- Problem statement: Nothing in the records below should be altered when they are retyped.

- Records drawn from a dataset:
------

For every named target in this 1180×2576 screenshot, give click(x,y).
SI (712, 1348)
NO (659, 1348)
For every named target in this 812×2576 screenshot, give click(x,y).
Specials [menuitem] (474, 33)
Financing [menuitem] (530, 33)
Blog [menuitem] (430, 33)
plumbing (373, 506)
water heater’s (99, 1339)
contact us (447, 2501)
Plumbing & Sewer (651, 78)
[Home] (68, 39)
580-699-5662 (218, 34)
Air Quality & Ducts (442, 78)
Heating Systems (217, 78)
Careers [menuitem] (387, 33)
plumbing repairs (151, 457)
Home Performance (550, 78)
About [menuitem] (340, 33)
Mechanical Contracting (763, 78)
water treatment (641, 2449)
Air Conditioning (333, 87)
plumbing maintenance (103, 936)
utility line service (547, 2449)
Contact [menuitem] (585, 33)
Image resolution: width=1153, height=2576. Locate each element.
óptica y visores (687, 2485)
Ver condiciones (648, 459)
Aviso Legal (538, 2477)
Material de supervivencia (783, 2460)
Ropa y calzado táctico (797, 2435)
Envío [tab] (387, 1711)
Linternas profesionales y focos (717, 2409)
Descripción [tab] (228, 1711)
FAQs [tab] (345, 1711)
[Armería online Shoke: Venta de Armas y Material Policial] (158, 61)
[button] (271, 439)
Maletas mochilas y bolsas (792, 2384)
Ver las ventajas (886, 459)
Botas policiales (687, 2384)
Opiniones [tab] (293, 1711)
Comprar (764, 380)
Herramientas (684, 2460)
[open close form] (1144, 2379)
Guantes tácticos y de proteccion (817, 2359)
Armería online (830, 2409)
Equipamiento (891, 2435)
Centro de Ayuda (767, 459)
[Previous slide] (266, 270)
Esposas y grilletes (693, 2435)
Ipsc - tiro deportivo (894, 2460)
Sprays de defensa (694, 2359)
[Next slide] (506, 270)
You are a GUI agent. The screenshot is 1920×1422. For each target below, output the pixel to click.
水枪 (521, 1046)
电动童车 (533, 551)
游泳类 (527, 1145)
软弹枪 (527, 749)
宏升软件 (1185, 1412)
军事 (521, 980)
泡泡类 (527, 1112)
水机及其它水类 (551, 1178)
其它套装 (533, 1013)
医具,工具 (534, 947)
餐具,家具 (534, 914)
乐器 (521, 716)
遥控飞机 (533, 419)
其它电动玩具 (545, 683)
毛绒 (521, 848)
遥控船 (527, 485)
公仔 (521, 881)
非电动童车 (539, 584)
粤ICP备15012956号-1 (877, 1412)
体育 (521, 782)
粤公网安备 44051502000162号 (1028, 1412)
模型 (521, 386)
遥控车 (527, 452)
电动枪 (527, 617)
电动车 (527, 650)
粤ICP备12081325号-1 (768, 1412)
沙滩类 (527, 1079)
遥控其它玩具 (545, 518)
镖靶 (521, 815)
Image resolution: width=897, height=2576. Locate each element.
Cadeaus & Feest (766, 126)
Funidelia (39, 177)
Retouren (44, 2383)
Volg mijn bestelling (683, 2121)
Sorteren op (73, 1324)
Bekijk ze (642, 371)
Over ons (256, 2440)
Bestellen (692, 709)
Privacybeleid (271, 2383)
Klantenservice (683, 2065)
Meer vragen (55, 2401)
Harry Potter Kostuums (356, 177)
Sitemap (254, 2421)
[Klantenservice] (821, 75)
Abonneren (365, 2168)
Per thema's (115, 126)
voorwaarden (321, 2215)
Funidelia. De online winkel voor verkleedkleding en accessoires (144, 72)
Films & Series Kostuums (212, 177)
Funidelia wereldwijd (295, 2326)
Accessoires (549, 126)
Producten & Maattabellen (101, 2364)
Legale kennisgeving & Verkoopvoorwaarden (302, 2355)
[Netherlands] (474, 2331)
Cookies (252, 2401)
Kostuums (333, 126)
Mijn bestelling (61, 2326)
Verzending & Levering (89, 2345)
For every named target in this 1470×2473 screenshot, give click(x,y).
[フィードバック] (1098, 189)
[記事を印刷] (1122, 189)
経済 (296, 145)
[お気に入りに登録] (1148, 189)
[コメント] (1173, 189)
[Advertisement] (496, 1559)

------

- Exercise output:
For every named target in this 1180×2576 screenshot, give click(x,y).
SI (712, 1348)
NO (659, 1348)
For every named target in this 812×2576 screenshot, give click(x,y).
Specials [menuitem] (474, 33)
Financing [menuitem] (530, 33)
Blog [menuitem] (430, 33)
plumbing (373, 506)
water heater’s (99, 1339)
contact us (447, 2501)
Plumbing & Sewer (651, 78)
[Home] (68, 39)
580-699-5662 (218, 34)
Air Quality & Ducts (442, 78)
Heating Systems (217, 78)
Careers [menuitem] (387, 33)
plumbing repairs (151, 457)
Home Performance (550, 78)
About [menuitem] (340, 33)
Mechanical Contracting (763, 78)
water treatment (641, 2449)
Air Conditioning (333, 87)
plumbing maintenance (103, 936)
utility line service (547, 2449)
Contact [menuitem] (585, 33)
Image resolution: width=1153, height=2576. Locate each element.
óptica y visores (687, 2485)
Ver condiciones (648, 459)
Aviso Legal (538, 2477)
Material de supervivencia (783, 2460)
Ropa y calzado táctico (797, 2435)
Envío [tab] (387, 1711)
Linternas profesionales y focos (717, 2409)
Descripción [tab] (228, 1711)
FAQs [tab] (345, 1711)
[Armería online Shoke: Venta de Armas y Material Policial] (158, 61)
[button] (271, 439)
Maletas mochilas y bolsas (792, 2384)
Ver las ventajas (886, 459)
Botas policiales (687, 2384)
Opiniones [tab] (293, 1711)
Comprar (764, 380)
Herramientas (684, 2460)
[open close form] (1144, 2379)
Guantes tácticos y de proteccion (817, 2359)
Armería online (830, 2409)
Equipamiento (891, 2435)
Centro de Ayuda (767, 459)
[Previous slide] (266, 270)
Esposas y grilletes (693, 2435)
Ipsc - tiro deportivo (894, 2460)
Sprays de defensa (694, 2359)
[Next slide] (506, 270)
You are a GUI agent. The screenshot is 1920×1422. For each target below, output the pixel to click.
水枪 (521, 1046)
电动童车 (533, 551)
游泳类 (527, 1145)
软弹枪 (527, 749)
宏升软件 (1185, 1412)
军事 (521, 980)
泡泡类 (527, 1112)
水机及其它水类 (551, 1178)
其它套装 (533, 1013)
医具,工具 (534, 947)
餐具,家具 (534, 914)
乐器 (521, 716)
遥控飞机 (533, 419)
其它电动玩具 (545, 683)
毛绒 (521, 848)
遥控船 (527, 485)
公仔 (521, 881)
非电动童车 (539, 584)
粤ICP备15012956号-1 (877, 1412)
体育 (521, 782)
粤公网安备 44051502000162号 (1028, 1412)
模型 (521, 386)
遥控车 (527, 452)
电动枪 (527, 617)
电动车 (527, 650)
粤ICP备12081325号-1 (768, 1412)
沙滩类 (527, 1079)
遥控其它玩具 (545, 518)
镖靶 (521, 815)
Image resolution: width=897, height=2576. Locate each element.
Cadeaus & Feest (766, 126)
Funidelia (39, 177)
Retouren (44, 2383)
Volg mijn bestelling (683, 2121)
Sorteren op (73, 1324)
Bekijk ze (642, 371)
Over ons (256, 2440)
Bestellen (692, 709)
Privacybeleid (271, 2383)
Klantenservice (683, 2065)
Meer vragen (55, 2401)
Harry Potter Kostuums (356, 177)
Sitemap (254, 2421)
[Klantenservice] (821, 75)
Abonneren (365, 2168)
Per thema's (115, 126)
voorwaarden (321, 2215)
Funidelia. De online winkel voor verkleedkleding en accessoires (144, 72)
Films & Series Kostuums (212, 177)
Funidelia wereldwijd (295, 2326)
Accessoires (549, 126)
Producten & Maattabellen (101, 2364)
Legale kennisgeving & Verkoopvoorwaarden (302, 2355)
[Netherlands] (474, 2331)
Cookies (252, 2401)
Kostuums (333, 126)
Mijn bestelling (61, 2326)
Verzending & Levering (89, 2345)
For every named target in this 1470×2473 screenshot, give click(x,y).
[フィードバック] (1098, 189)
[記事を印刷] (1122, 189)
経済 (296, 145)
[お気に入りに登録] (1148, 189)
[コメント] (1173, 189)
[Advertisement] (496, 1559)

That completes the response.